William is one of at least 110 children 17 and younger whose deaths were linked to abuse and neglect between 2009 and 2013 in Massachusetts, a third of whom had at some point been under the watch of the state Department of Children and Families. Many others were likely known to the state but never subject to DCF supervision. The rest died without ever having a chance at state protection.
Records obtained by the New England Center for Investigative Reporting show that the vast majority of the dead were under the age of three, beaten, drowned, smothered or otherwise abused or neglected by caretakers.
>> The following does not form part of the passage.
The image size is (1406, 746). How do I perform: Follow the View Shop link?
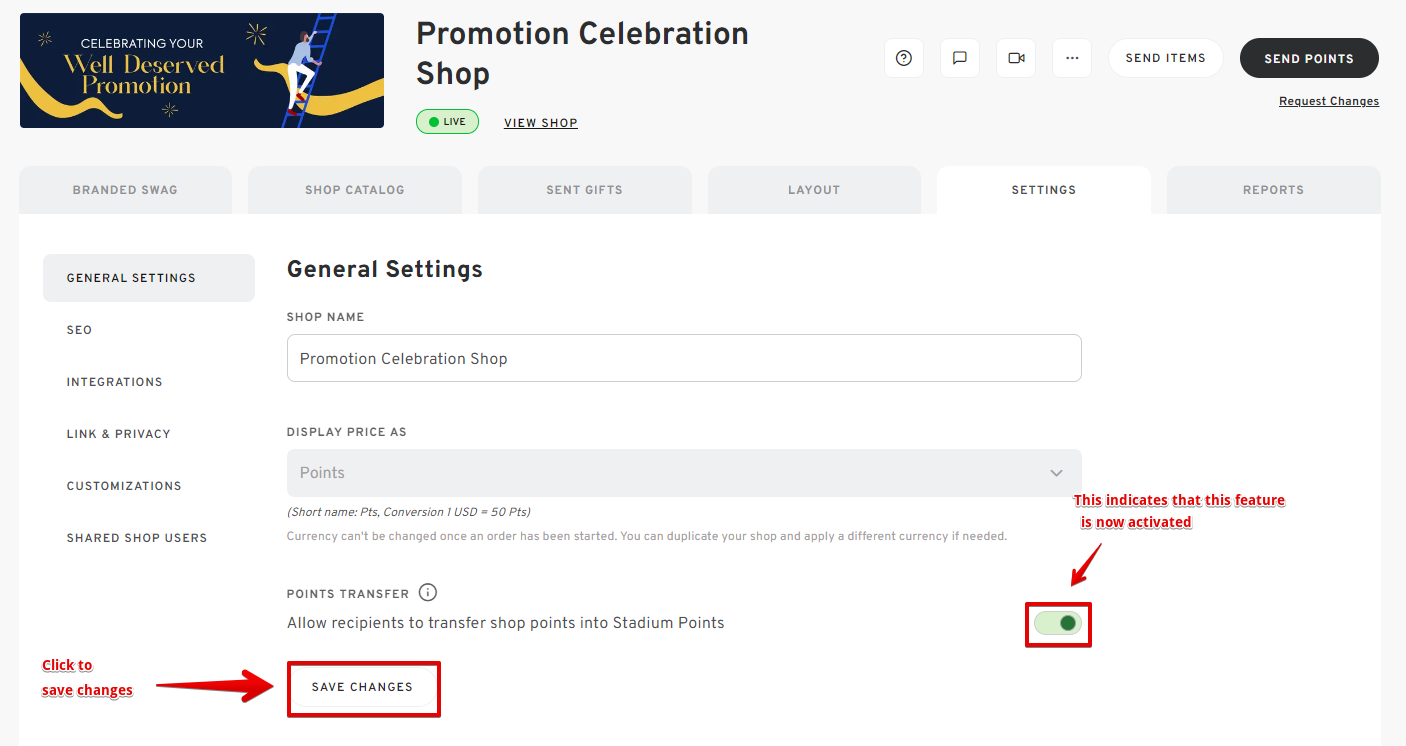[541, 123]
And their numbers have steadily increased, records show, from 14 reported abuse and neglect deaths in 2009 to 38 in 2013 – and state officials say numbers will likely remain elevated when the 2014 death toll is made public.
Now, if you look at some of the stories, it’s not clear that you could have expected DCF intervention to save them. But the story of low-prioritization — from the state’s management of DCF, to funding, and now to the Baker administration’s staffing cuts — is pretty damned devastating:
The state keeps shoddy data on child deaths and its child fatality review system is crippled by lack of funds and resources. The New England Center found 10 children who were not included in state data even though their deaths were ruled to be homicide and, in most cases, parents or other caretakers were implicated.
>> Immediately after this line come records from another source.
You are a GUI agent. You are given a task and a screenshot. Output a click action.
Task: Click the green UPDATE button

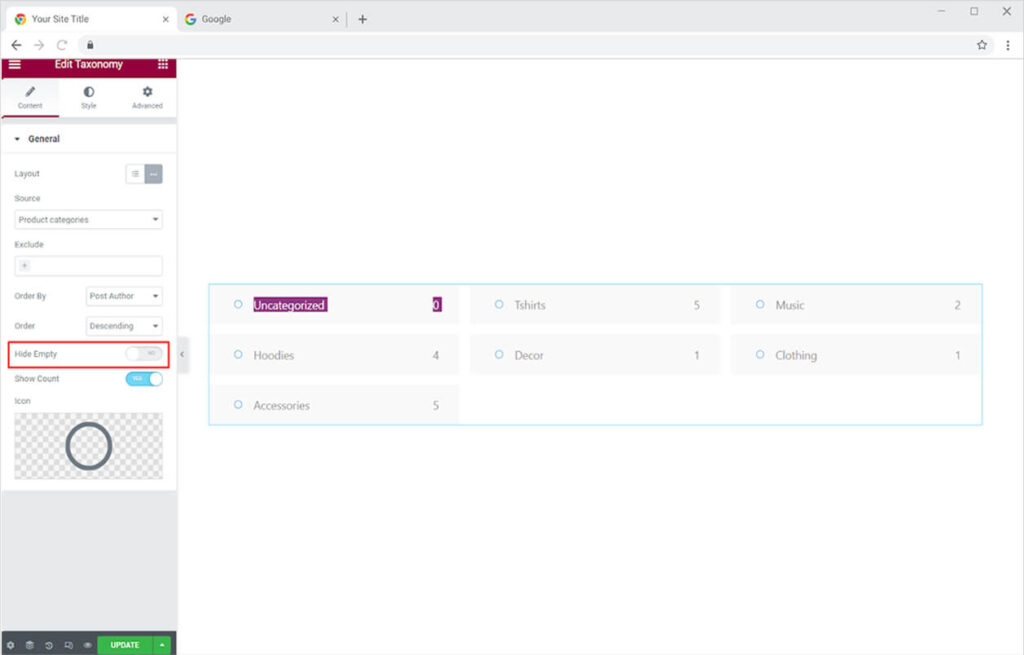[x=125, y=645]
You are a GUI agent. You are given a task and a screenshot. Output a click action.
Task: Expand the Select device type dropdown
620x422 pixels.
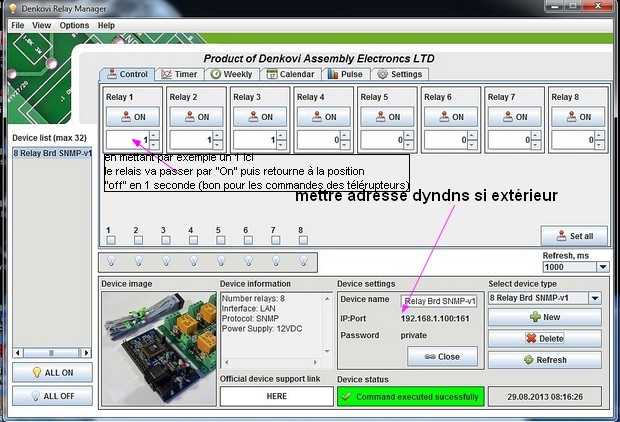(597, 298)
The number that jumps out at me is the 92,000 abuse complaints that DCF handled in 2014. That’s astonishing, isn’t it?
With the results we’ve been getting, it’s time for a complete rethink of how we support vulnerable families and the children who inevitably catch the absolute worst of a bad situation. Data, management, staffing, mental health and addiction support — and inevitably, funding — all need to be rethought. Children being killed is unacceptable, and avoidable.
bob-gardner says
prospective adoptive and foster parents?
I’ve seen the claim that CORI’s for biological parents are scrutinized much more comprehensively than the CORI’s for adoptive and foster parents. I tried confirming this by looking up the statutes, but I found the language totally confusing.
Has anyone else heard of this discrepancy? If it does exist, it would explain, at least partly, why children in foster care seem to do so poorly.